I didn't know what to do with myself after he died. Not in a robbery. In an accident, racing his car. I tried to kill myself, and it's a good think I didn't know more about how to do it, because it wasn't a cry for help, it was not wanting to be alive on this earth without Johnny. That's how I got these scars.
Right after graduation, Mr. Altoff, my French teacher, asked me to marry him. I was stumbling through my days in shock, I had no idea what day it was, what time it was, I had no plans for my life, I couldn't feel anything about anything, so I said yes, just to give me some way out of that town, and maybe also because it was good to be desired, to have somebody want me, as if that would be my purpose.
He was very good to me. He taught me that men could go down on women, too! That was a wonderful discovery. And he was very good at it. He would lick me, very precisely and methodically, asking me about the pace and doing whatever it said, until that explosion happened.

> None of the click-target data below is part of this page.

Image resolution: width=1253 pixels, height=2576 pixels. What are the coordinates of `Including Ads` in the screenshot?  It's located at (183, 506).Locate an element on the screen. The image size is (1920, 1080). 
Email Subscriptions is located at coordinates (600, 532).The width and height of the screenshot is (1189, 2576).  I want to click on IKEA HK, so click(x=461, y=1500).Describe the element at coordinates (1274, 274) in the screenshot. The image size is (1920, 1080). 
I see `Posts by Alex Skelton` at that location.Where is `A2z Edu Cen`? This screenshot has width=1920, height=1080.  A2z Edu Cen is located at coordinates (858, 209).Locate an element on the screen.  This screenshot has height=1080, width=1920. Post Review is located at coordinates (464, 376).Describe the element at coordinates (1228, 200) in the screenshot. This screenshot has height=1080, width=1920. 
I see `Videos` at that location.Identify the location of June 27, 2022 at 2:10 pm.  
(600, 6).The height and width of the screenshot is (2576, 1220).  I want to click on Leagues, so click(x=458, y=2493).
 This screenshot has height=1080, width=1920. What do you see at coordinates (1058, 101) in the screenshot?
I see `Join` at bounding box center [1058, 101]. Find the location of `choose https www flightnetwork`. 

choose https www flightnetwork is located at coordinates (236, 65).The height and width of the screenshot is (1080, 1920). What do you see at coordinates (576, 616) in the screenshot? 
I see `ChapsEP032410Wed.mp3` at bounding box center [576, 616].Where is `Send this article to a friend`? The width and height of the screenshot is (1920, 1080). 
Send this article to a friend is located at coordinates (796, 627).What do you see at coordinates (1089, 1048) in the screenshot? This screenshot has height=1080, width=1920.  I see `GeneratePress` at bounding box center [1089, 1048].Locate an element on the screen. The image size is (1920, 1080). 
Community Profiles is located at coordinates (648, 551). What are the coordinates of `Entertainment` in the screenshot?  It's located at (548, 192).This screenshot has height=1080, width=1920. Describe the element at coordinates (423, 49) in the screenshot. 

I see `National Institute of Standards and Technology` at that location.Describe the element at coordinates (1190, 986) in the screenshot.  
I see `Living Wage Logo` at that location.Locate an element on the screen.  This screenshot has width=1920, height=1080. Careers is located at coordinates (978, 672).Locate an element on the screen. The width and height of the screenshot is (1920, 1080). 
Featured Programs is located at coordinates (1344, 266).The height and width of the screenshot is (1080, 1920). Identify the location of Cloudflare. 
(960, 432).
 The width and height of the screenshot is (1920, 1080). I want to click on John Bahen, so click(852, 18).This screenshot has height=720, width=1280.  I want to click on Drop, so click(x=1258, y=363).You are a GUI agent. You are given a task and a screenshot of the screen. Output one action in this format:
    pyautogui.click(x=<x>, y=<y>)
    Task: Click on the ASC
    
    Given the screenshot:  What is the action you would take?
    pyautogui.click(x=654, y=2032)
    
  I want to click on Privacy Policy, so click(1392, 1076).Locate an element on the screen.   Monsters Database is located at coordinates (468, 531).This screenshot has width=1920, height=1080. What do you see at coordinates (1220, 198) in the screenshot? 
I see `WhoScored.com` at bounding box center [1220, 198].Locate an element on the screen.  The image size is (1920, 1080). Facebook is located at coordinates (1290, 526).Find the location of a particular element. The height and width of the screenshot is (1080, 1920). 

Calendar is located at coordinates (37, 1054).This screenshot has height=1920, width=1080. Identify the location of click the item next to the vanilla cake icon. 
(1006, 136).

But, even though I could have all the orgasms I wanted, and he was crazy about me and did everything I wanted, I could just never feel serious about him as a man. I started sneaking out to cheat on him. When he was teaching, I'd go to a bar in the middle of the day, sit down next to the handsomest man, put my hand on his thigh, and let him take me home, or to his car, or even to the men's room. I learned how dangerous that was. Bad things happened to me, and I'd have to tell Bob, as Mr. Altoff became to me, some ridiculous story to make an excuses for my bruises. When he stopped believing the stories, and found out I had unmet sexual needs, he tried to become part of them. He'd bring in friends, and watch them fuck me. We tried three-ways, and four-ways, we tried doing it i public, I had him tie me up, he had me tie him up. None of it mattered. Finally it became clear to him that he was never going to be central in my life, and he left me for one of his students. Little blonde thing with giant breasts. Made me feel way less about myself, that he would leave me for that, as though my individuality didn't matter to him at all, only my youth.
He left me a generous settlement, but I didn't know what to do with it. Besides buying a Porsche, that is. Bob drove a station wagon, and it always made me feel dead, every time I got in that station wagon.